### Written exercise
Could you write out the data below word for word, leaving out the pictures?

>>>

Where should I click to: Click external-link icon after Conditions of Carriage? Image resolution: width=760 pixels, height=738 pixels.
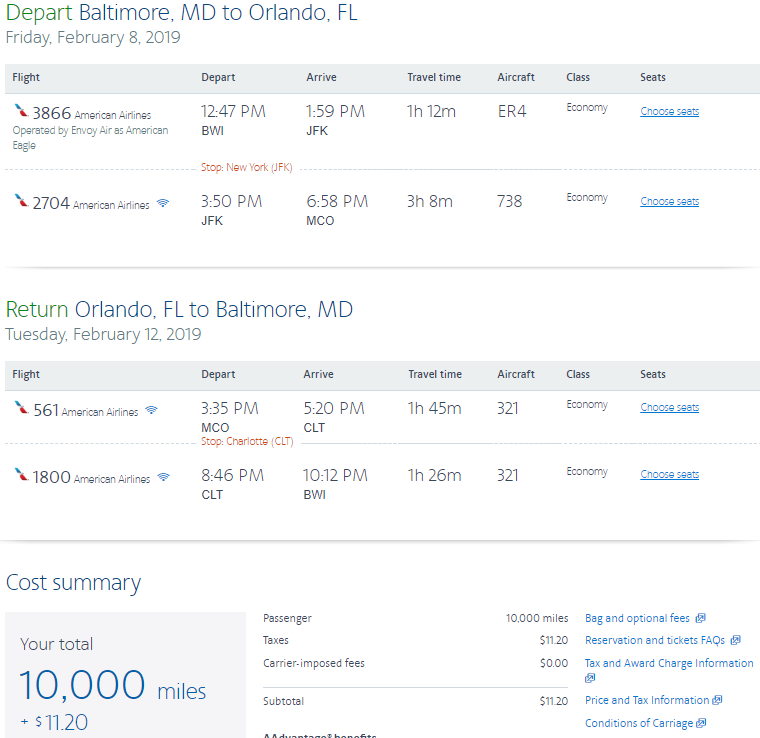pyautogui.click(x=701, y=723)
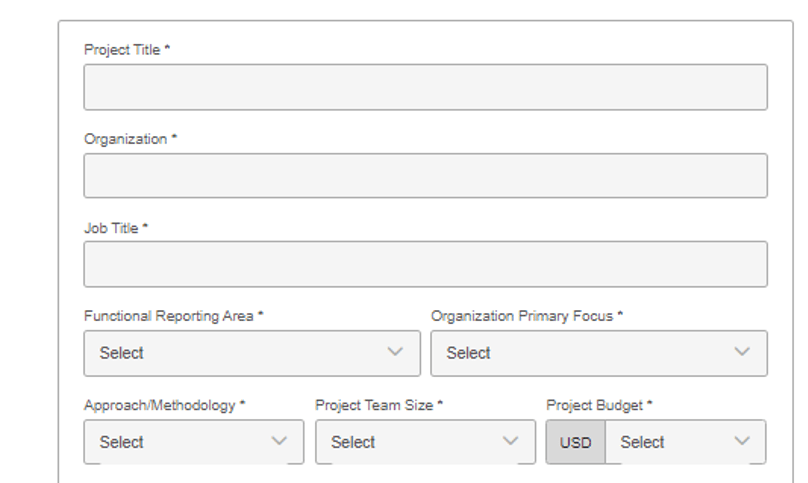This screenshot has height=483, width=808.
Task: Click the Approach/Methodology chevron arrow
Action: point(279,441)
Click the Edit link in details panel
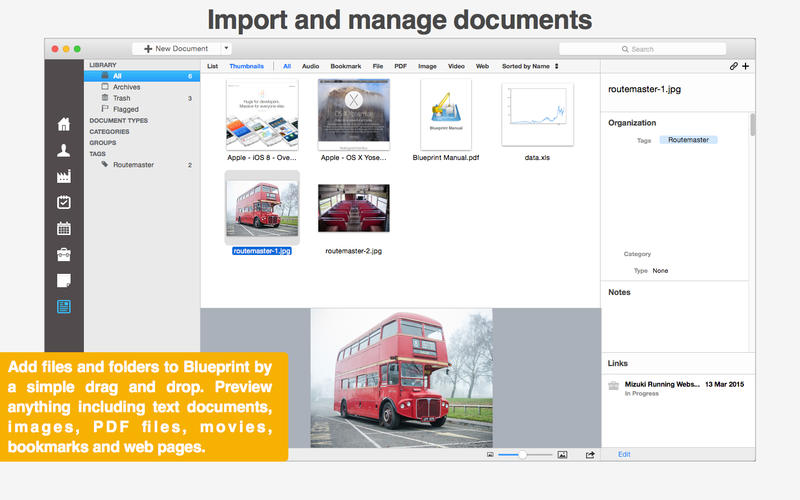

<<<

### Exercise solution
Where should I click to: Click external-link icon after Conditions of Carriage? Image resolution: width=760 pixels, height=738 pixels.
pyautogui.click(x=701, y=723)
This screenshot has height=483, width=808.
Task: Click the Approach/Methodology chevron arrow
Action: point(279,441)
Click the Edit link in details panel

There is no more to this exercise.